Trecho do texto:

Os rótulos configuram-se como o principal meio de comunicação entre consumidor e

produto. Portanto, é imprescindível que os consumidores saibam interpretar e compreender as

informações contidas nos rótulos a fim de orientar a escolha do alimento mais adequado à sua

saúde.

O estudo das informações em rótulos alimentícios é citado nos Temas Transversais,

dentro do eixo: Trabalho e Consumo. O documento sugere algumas intervenções didáticas

que podem ser feitas de acordo com o tema como: o uso de aditivos em alimentos,

composição do produto, relação quantidade e preço – qualidade e preço, embalagem e meio

ambiente, comparação entre um mesmo produto de marcas diferentes, orçamentos,

visualização e clareza da data de validade, peso bruto e peso líquido e por fim a influência da

mídia com propagandas enganosas. (BRASIL, 1998b)

Os Temas Transversais possuem a característica de envolver questões sociais.

Tratam de processos que estão sendo intensamente vividos pela sociedade, pelas

comunidades, pelas famílias, pelos alunos e educadores em seu cotidiano. São

debatidos em diferentes espaços sociais, em busca de soluções e de alternativas [...]

Por outro lado, sua complexidade faz com que nenhuma das áreas, isoladamente,

seja suficiente para explicá-los; ao contrário, a problemática dos temas transversais

atravessa os diferentes campos do conhecimento. (BRASIL, 1998b, p. 26)

O que fazer: Reproduza fielmente a passagem do texto sobre rótulos alimentícios que vai de "comunidades, pelas famílias, pelos" a "1998b, p. 26)".

Trecho dos dados:

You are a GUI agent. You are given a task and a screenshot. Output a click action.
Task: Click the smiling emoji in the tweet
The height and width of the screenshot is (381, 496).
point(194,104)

Resultado do exercício:
comunidades, pelas famílias, pelos alunos e educadores em seu cotidiano. São

debatidos em diferentes espaços sociais, em busca de soluções e de alternativas [...]

Por outro lado, sua complexidade faz com que nenhuma das áreas, isoladamente,

seja suficiente para explicá-los; ao contrário, a problemática dos temas transversais

atravessa os diferentes campos do conhecimento. (BRASIL, 1998b, p. 26)